SOUTHWEST HARBOR — Plans to upgrade and renovate the Long Pond water pump station took a step forward at the special town meeting here Tuesday. Voters approved authorizing selectmen to enter into an agreement with the water and sewer district to pay back a half-million dollar bond for the project.
Residents were asked to vote on the issue because funding for the district was based on a town ordinance formed to serve the town’s water and sewer district.
The district’s trustees are “not allowed to enter into an agreement of that length without the approval of the legislative body,” Town Manager Justin VanDongen explained at the meeting.
Residents at the special town meeting voted on three warrant articles, outside of electing a moderator. On article two, regarding the bond funding, 71 people voted in favor of the agreement and five were opposed.

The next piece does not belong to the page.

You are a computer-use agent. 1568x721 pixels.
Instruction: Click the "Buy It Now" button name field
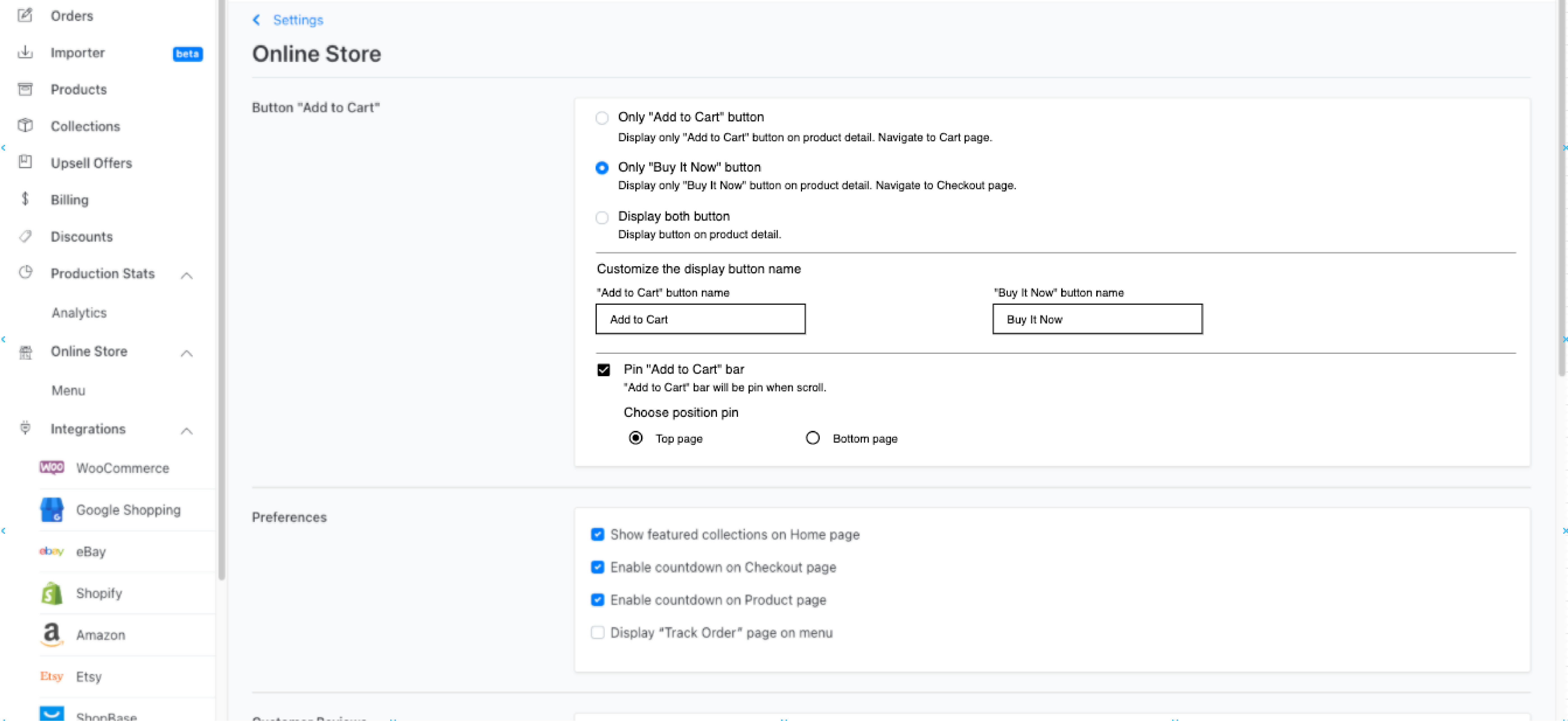tap(1097, 319)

Not all residents of the town use are on the public water and/or sewer systems.
Between 2011 and 2016, an ordinance was in effect specifying that long-term bonds for water and sewer work would be a shared burden among all residents of the town. Any bonds with a lifespan of less than 20 years would be the responsibility of only the ratepayers in the public system.
When the new district was formed in 2016, it adopted the language of the ordinance as practice for bonds with a lifespan of 20 years or more.
Because the district is a quasi-municipal organization, not a town department, it is not able to create, use or enforce ordinances.
Voters approved entering into an agreement to help fund this bond on Tuesday, but may be asked to vote again on future projects.
One gentleman from the public asked if the town and the district could honor the former ordinance.
“I’m in favor of that vote,” said Selectman Kristin Hutchins in response. “But at the end of the day, you guys still have to decide … It’s still necessary for the taxpayers to approve expenditures.”
With a lifespan of 40 years, the $500,000 bond was something the district was willing to fund without the support of all taxpayers. An annual payment of $17,000 was manageable for ratepayers if all residents did not support funding the bond, district officials said at an informational meeting in October.
Recent emergencies at the station over the last couple of years prompted the Southwest Harbor Water and Sewer District to move forward on a construction project that is estimated to cost $537,320 and get started before the end of the year.
In order to get started, the district applied for and received a loan from a state revolving fund, some of which is a grant depending on how it’s allocated, according to an explanation under the warrant article.
The pump station building at the end of Long Pond was constructed before 1900 and the pumps within it are also more than 50 years old. Recent emergencies, including a pump failure, required the town’s fire trucks to help draw water to the filtration system on Long Pond Road.
District Manager Steve Kenney recently said it is difficult to guarantee the water supply with the current state of the system.